To isolate candidate genes concerned in down-modulation of HAT in roots of rice, we performed four-biological-repeat transcriptome analyses. A total of 28,381 out of 36,444 filtered probes were selected as differentially expressed genes based on a false discovery rate of ≤ 0.05. A strong candidate gene for down-modulation of HAT, the coding protein kinase gene OsACTPK1, showed 1,071 times higher expression in roots under NH₄⁺-rich condition as compared with NH₄⁺-deficient condition (Table 1). We then analyzed the detail of Tos17-inserted mutant of OsACTPK1 (actpk1 mutant) to elucidate OsACTPK1 as down-modulator of HAT. Kinetic analyses of NH₄⁺ influx by HAT revealed that Vmax value of actpk1 mutant was 2 times higher than that of wild type, whereas there was no significant difference of Km value between these two lines (Fig. 1). These results indicated that down-modulation of HAT was canceled in actpk1 mutant due to the loss-of-function OsACTPK1. Total nitrogen content of the actpk1 mutant was significantly higher (+32%) than that of wild type in 1,000 mM NH₄Cl condition (NH₄⁺-rich condition), while the significant difference was not observed in 5 mM NH₄Cl condition (NH₄⁺-deficient condition) (Fig. 2A). Furthermore, the longest-root length of the actpk1 mutant was significantly lower (-22%) than that of wild type in 1,000 mM NH₄Cl condition, while the significant difference was observed in 5 mM NH₄Cl condition (Fig.2B). 
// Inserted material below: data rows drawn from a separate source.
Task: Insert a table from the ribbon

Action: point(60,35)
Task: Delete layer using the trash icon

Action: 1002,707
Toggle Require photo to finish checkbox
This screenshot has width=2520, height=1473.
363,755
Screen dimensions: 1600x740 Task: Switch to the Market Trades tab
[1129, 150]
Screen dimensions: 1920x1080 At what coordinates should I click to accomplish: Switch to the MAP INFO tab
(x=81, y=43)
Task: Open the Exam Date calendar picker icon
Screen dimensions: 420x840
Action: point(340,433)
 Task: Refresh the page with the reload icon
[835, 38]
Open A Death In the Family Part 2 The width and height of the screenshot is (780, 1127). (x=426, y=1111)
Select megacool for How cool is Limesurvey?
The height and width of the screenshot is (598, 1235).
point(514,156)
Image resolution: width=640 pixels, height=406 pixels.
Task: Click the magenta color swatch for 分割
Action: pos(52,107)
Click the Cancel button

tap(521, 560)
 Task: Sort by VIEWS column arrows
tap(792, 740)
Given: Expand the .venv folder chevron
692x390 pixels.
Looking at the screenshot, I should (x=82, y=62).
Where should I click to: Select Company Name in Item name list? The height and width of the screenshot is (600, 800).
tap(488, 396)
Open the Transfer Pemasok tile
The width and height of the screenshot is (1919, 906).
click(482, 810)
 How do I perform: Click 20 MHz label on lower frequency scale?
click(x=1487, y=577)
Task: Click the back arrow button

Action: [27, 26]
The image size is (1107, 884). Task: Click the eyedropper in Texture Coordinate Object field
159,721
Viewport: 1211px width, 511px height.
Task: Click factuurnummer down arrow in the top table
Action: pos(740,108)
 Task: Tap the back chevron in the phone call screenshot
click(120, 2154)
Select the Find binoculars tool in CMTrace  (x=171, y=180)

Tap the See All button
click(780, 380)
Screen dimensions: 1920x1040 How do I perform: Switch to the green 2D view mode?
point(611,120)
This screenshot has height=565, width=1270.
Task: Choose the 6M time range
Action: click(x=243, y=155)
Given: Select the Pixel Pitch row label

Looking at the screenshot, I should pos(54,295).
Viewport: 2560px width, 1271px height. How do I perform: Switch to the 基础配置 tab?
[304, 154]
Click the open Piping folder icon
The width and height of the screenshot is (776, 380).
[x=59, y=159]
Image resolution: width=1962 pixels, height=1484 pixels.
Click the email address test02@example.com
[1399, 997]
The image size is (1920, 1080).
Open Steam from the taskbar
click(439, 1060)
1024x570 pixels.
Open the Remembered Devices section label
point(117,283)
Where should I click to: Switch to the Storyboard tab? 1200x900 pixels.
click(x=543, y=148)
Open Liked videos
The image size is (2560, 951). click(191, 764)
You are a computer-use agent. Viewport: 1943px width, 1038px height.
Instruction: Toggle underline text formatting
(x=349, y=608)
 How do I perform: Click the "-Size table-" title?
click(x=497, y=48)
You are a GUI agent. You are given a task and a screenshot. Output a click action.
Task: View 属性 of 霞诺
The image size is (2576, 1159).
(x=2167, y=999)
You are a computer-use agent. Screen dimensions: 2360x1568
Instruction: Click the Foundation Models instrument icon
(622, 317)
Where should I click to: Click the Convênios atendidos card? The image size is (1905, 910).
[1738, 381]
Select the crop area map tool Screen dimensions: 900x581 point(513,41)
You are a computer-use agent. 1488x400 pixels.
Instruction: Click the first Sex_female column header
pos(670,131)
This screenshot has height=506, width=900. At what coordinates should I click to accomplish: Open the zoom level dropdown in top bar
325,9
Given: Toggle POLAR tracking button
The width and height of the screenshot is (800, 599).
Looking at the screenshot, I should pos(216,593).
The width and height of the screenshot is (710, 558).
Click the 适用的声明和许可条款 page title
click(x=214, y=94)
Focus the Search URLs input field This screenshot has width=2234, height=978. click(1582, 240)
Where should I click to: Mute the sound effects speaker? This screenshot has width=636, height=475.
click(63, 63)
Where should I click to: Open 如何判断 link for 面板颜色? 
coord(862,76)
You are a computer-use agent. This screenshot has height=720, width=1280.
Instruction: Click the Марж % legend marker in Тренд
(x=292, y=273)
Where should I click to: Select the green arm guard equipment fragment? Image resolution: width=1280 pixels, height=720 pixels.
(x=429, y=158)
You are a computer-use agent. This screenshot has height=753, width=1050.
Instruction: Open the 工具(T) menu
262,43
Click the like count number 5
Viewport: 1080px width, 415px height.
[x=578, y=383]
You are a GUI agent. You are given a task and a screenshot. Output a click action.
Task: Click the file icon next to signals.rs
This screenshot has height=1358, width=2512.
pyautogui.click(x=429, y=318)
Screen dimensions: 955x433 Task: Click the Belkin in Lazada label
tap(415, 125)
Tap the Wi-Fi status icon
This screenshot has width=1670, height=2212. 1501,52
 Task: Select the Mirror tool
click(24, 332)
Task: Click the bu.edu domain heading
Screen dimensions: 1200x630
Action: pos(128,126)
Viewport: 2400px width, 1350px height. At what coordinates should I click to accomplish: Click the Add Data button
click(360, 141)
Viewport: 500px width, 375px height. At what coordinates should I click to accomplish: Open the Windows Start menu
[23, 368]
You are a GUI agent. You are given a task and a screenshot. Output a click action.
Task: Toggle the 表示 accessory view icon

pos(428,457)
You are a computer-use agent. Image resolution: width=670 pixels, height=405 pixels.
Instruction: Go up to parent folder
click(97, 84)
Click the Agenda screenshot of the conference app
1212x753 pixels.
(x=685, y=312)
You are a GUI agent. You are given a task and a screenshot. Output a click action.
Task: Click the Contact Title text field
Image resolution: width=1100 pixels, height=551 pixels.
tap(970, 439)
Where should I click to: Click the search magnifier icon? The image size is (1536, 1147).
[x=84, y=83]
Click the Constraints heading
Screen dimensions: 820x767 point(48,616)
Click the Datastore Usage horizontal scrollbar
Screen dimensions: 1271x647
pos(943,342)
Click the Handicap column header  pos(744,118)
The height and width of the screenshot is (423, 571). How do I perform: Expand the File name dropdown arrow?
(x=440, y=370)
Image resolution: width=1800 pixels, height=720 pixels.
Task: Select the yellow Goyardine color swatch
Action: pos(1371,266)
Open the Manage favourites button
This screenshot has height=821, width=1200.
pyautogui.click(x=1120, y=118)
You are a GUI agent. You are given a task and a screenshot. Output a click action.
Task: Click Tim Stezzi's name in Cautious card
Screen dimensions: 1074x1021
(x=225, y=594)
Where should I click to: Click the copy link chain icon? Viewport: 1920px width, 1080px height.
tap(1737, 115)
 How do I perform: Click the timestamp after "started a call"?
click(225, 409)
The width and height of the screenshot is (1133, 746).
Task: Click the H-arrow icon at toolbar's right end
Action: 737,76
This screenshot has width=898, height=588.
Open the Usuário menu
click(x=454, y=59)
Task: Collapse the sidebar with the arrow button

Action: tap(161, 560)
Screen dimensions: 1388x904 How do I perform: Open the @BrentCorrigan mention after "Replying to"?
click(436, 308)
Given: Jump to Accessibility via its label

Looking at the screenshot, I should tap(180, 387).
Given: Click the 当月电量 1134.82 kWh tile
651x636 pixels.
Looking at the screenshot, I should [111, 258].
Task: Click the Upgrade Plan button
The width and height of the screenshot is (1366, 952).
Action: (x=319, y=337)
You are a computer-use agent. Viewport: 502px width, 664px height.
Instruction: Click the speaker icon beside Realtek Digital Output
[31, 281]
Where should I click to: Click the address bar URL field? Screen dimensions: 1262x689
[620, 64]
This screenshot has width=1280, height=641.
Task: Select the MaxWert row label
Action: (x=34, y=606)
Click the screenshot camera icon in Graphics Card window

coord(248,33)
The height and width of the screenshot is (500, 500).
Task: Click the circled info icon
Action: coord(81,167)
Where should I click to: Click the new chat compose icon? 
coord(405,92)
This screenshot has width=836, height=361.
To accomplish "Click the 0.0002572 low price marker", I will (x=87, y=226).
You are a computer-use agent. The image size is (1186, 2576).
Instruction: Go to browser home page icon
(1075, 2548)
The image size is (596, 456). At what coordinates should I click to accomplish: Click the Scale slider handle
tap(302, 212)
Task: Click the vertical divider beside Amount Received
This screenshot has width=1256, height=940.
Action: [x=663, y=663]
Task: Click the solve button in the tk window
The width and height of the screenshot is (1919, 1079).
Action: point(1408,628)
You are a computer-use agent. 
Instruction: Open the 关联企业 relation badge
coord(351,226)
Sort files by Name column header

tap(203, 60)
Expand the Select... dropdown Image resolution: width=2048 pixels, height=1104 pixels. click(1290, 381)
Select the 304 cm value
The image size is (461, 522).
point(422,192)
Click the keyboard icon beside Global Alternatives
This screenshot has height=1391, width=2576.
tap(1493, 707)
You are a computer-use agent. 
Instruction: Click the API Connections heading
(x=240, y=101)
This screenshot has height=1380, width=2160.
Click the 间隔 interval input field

We concluded that OsACTPK1 was a down-modulator of HAT and that loss-of-function ACTPK1 (actpk1 gene) could maintain activity of NH₄⁺ influx even in elevated NH₄⁺ concentration. The actpk1 gene could be effective in improving nitrogen use efficiency in a rice molecular breeding program. Also, reduction of root elongation in actpk1 mutant would be used as phenotypic marker in the program. Further analyses to characterize nitrogen use and grain yield of actpk1 are required for the program since OsACTPK1 would function to avoid NH₄⁺ toxicity.

Figure, table

1. Table 1. Details for the OsACTPK1 gene, a strong candidate for down-modulation of HAT

   Item	Description
   Increase of gene expression in response to incease of external nitrogen concentration	1,071-fold
   RAP ID	Os02g0120100
   Protein function	protein kinase

   Rice Oligo DNA Microarray (4X44K RAP-DB) was used in this research. Total RNA was extracted from roots of rice plants grown for 10 days in 5 and 1,000 M NH
2. 

   Fig. 1. Kinetic properties of HAT in actpk1 mutant.
   Vmax value (A) and Km (B) to NH₄⁺ were expressed in blue column for reference, Nipponbare and red column for actpk1. Plants were hydroponically grown for 10 days in 1,000 mM NH₄Cl. Mean value with standard error (n=3-6) was plotted. Asterisks indicate probability of less than 0.01 between reference and actpk1 (ANOVA).
3. 

   Fig. 2. Total nitrogen content (A) and longest root length (B)
   Plants were hydroponically grown for 10 days in two NH₄⁺ conditions, 5 mM as deficient and 1,000 mM as rich condition of NH₄⁺. Mean value with standard deviation (n=6 for total nitrogen content, n=14 for longest root length) was expressed in blue column for Nipponbare as reference and red column for actpk1, respectively. Asterisks indicate probability of less than 0.01 between reference and actpk1 (ANOVA).